» TEXTE ÉTUDIÉ:
XVIII. LES VOIES DE RÉFLEXION
Après quatre années de mise en oeuvre, il est encore difficile d'établir un bilan au plan du droit. Le nouveau mécanisme de réparation des infections nosocomiales est utile et intéressant. Il n'est probablement pas encore parfait et pourrait être amélioré.
Trois voies de réflexion se présentent.
A) PREMIÈRE VOIE DE REFLEXION : QUELLE VALEUR POUR LE RÉGIME ACTUEL D'INDEMNISATION DES INFECTIONS NOSOCOMIALES ?
1 - Le régime actuel est complexe
ð L'indemnisation est tantôt supportée par la solidarité nationale pour les infections nosocomiales les plus graves (IPP supérieure à 25% ou décès) contractées dans un établissement, service ou organisme dans lesquels sont réalisés des actes individuels de prévention, de diagnostic ou de soins, tantôt par les assureurs dans les autres cas. Cette distinction n'existait pas lors de l'entrée en vigueur de la loi n° 2002-303 du 4 mars 2002 relative aux droits des malades et à la qualité du système de santé19 ( * ). Elle a été introduite par la loi n° 2002-1577 du 30 décembre 2002 relative à la responsabilité civile médicale.

» DONNÉES FOURNIES:
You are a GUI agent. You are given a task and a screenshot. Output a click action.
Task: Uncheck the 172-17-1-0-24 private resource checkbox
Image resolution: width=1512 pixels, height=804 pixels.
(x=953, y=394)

» CONSIGNES:
a - Répondez aux questions suivantes à partir du texte sur les infections nosocomiales.
(i) Après combien d'années de mise en œuvre le bilan au plan du droit est-il jugé encore difficile à établir ?
(ii) Combien de voies de réflexion le texte annonce-t-il ?
(iii) Quelle loi a introduit la distinction entre l'indemnisation par la solidarité nationale et celle par les assureurs ?
b - Reprenez le texte sur les infections nosocomiales à la suite de sa dernière phrase.

» RÉPONSES:
a -
(i) Après quatre années.
(ii) Trois.
(iii) La loi n° 2002-1577 du 30 décembre 2002 relative à la responsabilité civile médicale.

b -
ð Il existe des incertitudes quant à la date d'entrée en application de la loi précitée du 30 décembre 2002. La règle du transfert de la charge financière des infections nosocomiales les plus graves à la solidarité nationale a-t-elle ou non une portée rétroactive ? En d'autres termes, s'applique-t-elle aux infections nosocomiales contractées après le 5 septembre 2001 ou de manière plus restrictive aux seules infections nosocomiales survenues après le 1er janvier 2003 ? A ce jour, aucune réponse certaine n'a été apportée ; la jurisprudence est d'ailleurs partagée.
ð Lorsque la responsabilité de l'établissement ou du professionnel de santé n'est pas engagée, le patient peut saisir la CRCI qui renvoie l'affaire sur l'ONIAM. Attention, seuls les dommages présentant un certain caractère de gravité sont indemnisés (IPP supérieure à 24%, décès, incapacité temporaire de travail d'au moins 6 mois consécutifs,...) à ce titre. Ce seuil correspond à ce qui vient d'être dit pour la solidarité nationale.
ð Ainsi, du point de vue de la victime , la procédure d'indemnisation est difficile à appréhender . Trois situations au minimum sont à distinguer.
§ La responsabilité de l'établissement de santé est engagée : le patient aura pour son indemnisation comme référent soit l'ONIAM (après saisine préalable de la CRCI) pour les infections nosocomiales les plus graves, soit l'assureur de l'établissement de santé dans les autres cas. Il peut également saisir le juge.
§ La responsabilité d'un professionnel de santé est engagée : le patient devra solliciter l'assureur du professionnel de santé. Il peut aussi saisir le juge.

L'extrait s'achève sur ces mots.